* Task details: Set down each entry from the block beneath, exactly as written.

(Records supplied begins)

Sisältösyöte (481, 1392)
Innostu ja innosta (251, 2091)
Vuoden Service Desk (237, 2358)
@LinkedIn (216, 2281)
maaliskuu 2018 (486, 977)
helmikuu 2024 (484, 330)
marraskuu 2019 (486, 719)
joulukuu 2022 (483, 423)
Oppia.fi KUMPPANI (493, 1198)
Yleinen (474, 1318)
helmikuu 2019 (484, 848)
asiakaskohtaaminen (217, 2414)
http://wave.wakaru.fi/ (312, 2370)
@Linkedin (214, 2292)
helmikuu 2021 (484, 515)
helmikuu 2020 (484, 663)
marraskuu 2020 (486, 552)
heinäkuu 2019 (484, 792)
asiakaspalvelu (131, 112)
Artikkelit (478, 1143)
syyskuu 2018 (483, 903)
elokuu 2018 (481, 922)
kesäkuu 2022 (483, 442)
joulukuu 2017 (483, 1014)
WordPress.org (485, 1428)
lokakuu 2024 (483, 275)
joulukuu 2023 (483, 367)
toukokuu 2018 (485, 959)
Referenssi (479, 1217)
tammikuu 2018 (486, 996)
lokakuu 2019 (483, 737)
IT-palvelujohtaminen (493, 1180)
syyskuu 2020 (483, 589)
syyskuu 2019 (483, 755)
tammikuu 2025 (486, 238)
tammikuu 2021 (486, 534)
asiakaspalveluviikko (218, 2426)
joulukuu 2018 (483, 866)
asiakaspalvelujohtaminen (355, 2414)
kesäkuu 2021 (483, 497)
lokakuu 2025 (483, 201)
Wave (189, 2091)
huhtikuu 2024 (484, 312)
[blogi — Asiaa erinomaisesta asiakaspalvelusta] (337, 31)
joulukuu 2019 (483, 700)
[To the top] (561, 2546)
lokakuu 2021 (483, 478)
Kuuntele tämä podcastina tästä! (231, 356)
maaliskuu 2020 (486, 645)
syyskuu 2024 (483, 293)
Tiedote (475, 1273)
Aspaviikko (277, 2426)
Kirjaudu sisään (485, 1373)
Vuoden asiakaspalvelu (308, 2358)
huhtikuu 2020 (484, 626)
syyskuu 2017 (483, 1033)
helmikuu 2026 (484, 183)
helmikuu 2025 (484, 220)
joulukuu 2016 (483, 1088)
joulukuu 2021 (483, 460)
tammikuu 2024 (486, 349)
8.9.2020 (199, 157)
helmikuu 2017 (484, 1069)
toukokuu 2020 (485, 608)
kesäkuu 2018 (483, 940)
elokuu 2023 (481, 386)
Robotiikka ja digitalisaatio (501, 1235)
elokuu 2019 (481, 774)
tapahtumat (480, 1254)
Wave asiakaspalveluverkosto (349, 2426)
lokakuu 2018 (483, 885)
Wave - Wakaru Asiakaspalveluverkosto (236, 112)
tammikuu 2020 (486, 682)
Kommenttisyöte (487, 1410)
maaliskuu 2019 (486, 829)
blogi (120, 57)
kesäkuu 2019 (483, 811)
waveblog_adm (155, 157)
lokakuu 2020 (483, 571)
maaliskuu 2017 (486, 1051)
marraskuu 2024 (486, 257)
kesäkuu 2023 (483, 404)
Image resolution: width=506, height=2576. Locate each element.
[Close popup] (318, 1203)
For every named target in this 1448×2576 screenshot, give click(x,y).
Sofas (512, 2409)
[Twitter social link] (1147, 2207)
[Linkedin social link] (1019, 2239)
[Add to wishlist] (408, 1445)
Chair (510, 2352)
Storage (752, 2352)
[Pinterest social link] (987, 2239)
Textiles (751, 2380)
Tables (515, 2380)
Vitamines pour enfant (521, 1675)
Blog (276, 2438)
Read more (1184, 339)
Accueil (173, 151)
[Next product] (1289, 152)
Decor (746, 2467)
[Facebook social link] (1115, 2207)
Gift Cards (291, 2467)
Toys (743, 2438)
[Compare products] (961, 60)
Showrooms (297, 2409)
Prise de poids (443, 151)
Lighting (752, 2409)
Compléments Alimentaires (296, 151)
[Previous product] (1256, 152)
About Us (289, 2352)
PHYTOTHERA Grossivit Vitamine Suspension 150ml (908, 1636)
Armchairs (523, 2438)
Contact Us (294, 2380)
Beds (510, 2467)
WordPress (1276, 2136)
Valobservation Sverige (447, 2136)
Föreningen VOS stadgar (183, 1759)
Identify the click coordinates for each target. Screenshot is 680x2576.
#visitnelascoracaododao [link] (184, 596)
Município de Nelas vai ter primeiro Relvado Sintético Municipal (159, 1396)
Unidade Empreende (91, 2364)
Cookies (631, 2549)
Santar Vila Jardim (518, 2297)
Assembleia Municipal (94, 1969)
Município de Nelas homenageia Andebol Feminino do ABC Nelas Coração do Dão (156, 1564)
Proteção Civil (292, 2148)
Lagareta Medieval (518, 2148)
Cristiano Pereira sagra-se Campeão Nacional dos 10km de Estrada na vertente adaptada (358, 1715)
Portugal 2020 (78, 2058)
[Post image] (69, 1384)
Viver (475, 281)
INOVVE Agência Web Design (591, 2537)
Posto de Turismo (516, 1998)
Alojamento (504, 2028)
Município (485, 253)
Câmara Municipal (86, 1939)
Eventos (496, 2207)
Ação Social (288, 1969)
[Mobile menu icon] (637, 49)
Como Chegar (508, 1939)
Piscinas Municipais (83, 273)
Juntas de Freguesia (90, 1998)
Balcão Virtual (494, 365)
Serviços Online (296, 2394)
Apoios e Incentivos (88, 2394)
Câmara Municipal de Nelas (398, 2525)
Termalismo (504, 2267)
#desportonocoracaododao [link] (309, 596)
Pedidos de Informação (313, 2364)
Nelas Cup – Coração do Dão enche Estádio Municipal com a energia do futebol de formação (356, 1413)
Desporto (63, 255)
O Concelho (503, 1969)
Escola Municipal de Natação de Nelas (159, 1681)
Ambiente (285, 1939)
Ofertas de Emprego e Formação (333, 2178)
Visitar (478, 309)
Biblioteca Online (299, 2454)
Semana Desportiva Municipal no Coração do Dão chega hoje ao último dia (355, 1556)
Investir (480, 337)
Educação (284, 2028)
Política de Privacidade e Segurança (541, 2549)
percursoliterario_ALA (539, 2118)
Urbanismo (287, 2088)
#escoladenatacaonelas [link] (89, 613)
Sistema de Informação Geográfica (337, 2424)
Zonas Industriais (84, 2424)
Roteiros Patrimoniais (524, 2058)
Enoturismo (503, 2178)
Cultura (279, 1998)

(Records supplied ends)

* Response box:
Sisältösyöte (481, 1392)
Innostu ja innosta (251, 2091)
Vuoden Service Desk (237, 2358)
@LinkedIn (216, 2281)
maaliskuu 2018 (486, 977)
helmikuu 2024 (484, 330)
marraskuu 2019 (486, 719)
joulukuu 2022 (483, 423)
Oppia.fi KUMPPANI (493, 1198)
Yleinen (474, 1318)
helmikuu 2019 (484, 848)
asiakaskohtaaminen (217, 2414)
http://wave.wakaru.fi/ (312, 2370)
@Linkedin (214, 2292)
helmikuu 2021 (484, 515)
helmikuu 2020 (484, 663)
marraskuu 2020 (486, 552)
heinäkuu 2019 (484, 792)
asiakaspalvelu (131, 112)
Artikkelit (478, 1143)
syyskuu 2018 (483, 903)
elokuu 2018 (481, 922)
kesäkuu 2022 (483, 442)
joulukuu 2017 (483, 1014)
WordPress.org (485, 1428)
lokakuu 2024 (483, 275)
joulukuu 2023 (483, 367)
toukokuu 2018 (485, 959)
Referenssi (479, 1217)
tammikuu 2018 (486, 996)
lokakuu 2019 (483, 737)
IT-palvelujohtaminen (493, 1180)
syyskuu 2020 (483, 589)
syyskuu 2019 (483, 755)
tammikuu 2025 (486, 238)
tammikuu 2021 (486, 534)
asiakaspalveluviikko (218, 2426)
joulukuu 2018 (483, 866)
asiakaspalvelujohtaminen (355, 2414)
kesäkuu 2021 (483, 497)
lokakuu 2025 (483, 201)
Wave (189, 2091)
huhtikuu 2024 (484, 312)
[blogi — Asiaa erinomaisesta asiakaspalvelusta] (337, 31)
joulukuu 2019 (483, 700)
[To the top] (561, 2546)
lokakuu 2021 (483, 478)
Kuuntele tämä podcastina tästä! (231, 356)
maaliskuu 2020 (486, 645)
syyskuu 2024 (483, 293)
Tiedote (475, 1273)
Aspaviikko (277, 2426)
Kirjaudu sisään (485, 1373)
Vuoden asiakaspalvelu (308, 2358)
huhtikuu 2020 (484, 626)
syyskuu 2017 (483, 1033)
helmikuu 2026 (484, 183)
helmikuu 2025 (484, 220)
joulukuu 2016 (483, 1088)
joulukuu 2021 (483, 460)
tammikuu 2024 (486, 349)
8.9.2020 (199, 157)
helmikuu 2017 (484, 1069)
toukokuu 2020 (485, 608)
kesäkuu 2018 (483, 940)
elokuu 2023 (481, 386)
Robotiikka ja digitalisaatio (501, 1235)
elokuu 2019 (481, 774)
tapahtumat (480, 1254)
Wave asiakaspalveluverkosto (349, 2426)
lokakuu 2018 (483, 885)
Wave - Wakaru Asiakaspalveluverkosto (236, 112)
tammikuu 2020 (486, 682)
Kommenttisyöte (487, 1410)
maaliskuu 2019 (486, 829)
blogi (120, 57)
kesäkuu 2019 (483, 811)
waveblog_adm (155, 157)
lokakuu 2020 (483, 571)
maaliskuu 2017 (486, 1051)
marraskuu 2024 (486, 257)
kesäkuu 2023 (483, 404)
Image resolution: width=506, height=2576. Locate each element.
[Close popup] (318, 1203)
For every named target in this 1448×2576 screenshot, give click(x,y).
Sofas (512, 2409)
[Twitter social link] (1147, 2207)
[Linkedin social link] (1019, 2239)
[Add to wishlist] (408, 1445)
Chair (510, 2352)
Storage (752, 2352)
[Pinterest social link] (987, 2239)
Textiles (751, 2380)
Tables (515, 2380)
Vitamines pour enfant (521, 1675)
Blog (276, 2438)
Read more (1184, 339)
Accueil (173, 151)
[Next product] (1289, 152)
Decor (746, 2467)
[Facebook social link] (1115, 2207)
Gift Cards (291, 2467)
Toys (743, 2438)
[Compare products] (961, 60)
Showrooms (297, 2409)
Prise de poids (443, 151)
Lighting (752, 2409)
Compléments Alimentaires (296, 151)
[Previous product] (1256, 152)
About Us (289, 2352)
PHYTOTHERA Grossivit Vitamine Suspension 150ml (908, 1636)
Armchairs (523, 2438)
Contact Us (294, 2380)
Beds (510, 2467)
WordPress (1276, 2136)
Valobservation Sverige (447, 2136)
Föreningen VOS stadgar (183, 1759)
Identify the click coordinates for each target. Screenshot is 680x2576.
#visitnelascoracaododao [link] (184, 596)
Município de Nelas vai ter primeiro Relvado Sintético Municipal (159, 1396)
Unidade Empreende (91, 2364)
Cookies (631, 2549)
Santar Vila Jardim (518, 2297)
Assembleia Municipal (94, 1969)
Município de Nelas homenageia Andebol Feminino do ABC Nelas Coração do Dão (156, 1564)
Proteção Civil (292, 2148)
Lagareta Medieval (518, 2148)
Cristiano Pereira sagra-se Campeão Nacional dos 10km de Estrada na vertente adaptada (358, 1715)
Portugal 2020 (78, 2058)
[Post image] (69, 1384)
Viver (475, 281)
INOVVE Agência Web Design (591, 2537)
Posto de Turismo (516, 1998)
Alojamento (504, 2028)
Município (485, 253)
Câmara Municipal (86, 1939)
Eventos (496, 2207)
Ação Social (288, 1969)
[Mobile menu icon] (637, 49)
Como Chegar (508, 1939)
Piscinas Municipais (83, 273)
Juntas de Freguesia (90, 1998)
Balcão Virtual (494, 365)
Serviços Online (296, 2394)
Apoios e Incentivos (88, 2394)
Câmara Municipal de Nelas (398, 2525)
Termalismo (504, 2267)
#desportonocoracaododao [link] (309, 596)
Pedidos de Informação (313, 2364)
Nelas Cup – Coração do Dão enche Estádio Municipal com a energia do futebol de formação (356, 1413)
Desporto (63, 255)
O Concelho (503, 1969)
Escola Municipal de Natação de Nelas (159, 1681)
Ambiente (285, 1939)
Ofertas de Emprego e Formação (333, 2178)
Visitar (478, 309)
Biblioteca Online (299, 2454)
Semana Desportiva Municipal no Coração do Dão chega hoje ao último dia (355, 1556)
Investir (480, 337)
Educação (284, 2028)
Política de Privacidade e Segurança (541, 2549)
percursoliterario_ALA (539, 2118)
Urbanismo (287, 2088)
#escoladenatacaonelas [link] (89, 613)
Sistema de Informação Geográfica (337, 2424)
Zonas Industriais (84, 2424)
Roteiros Patrimoniais (524, 2058)
Enoturismo (503, 2178)
Cultura (279, 1998)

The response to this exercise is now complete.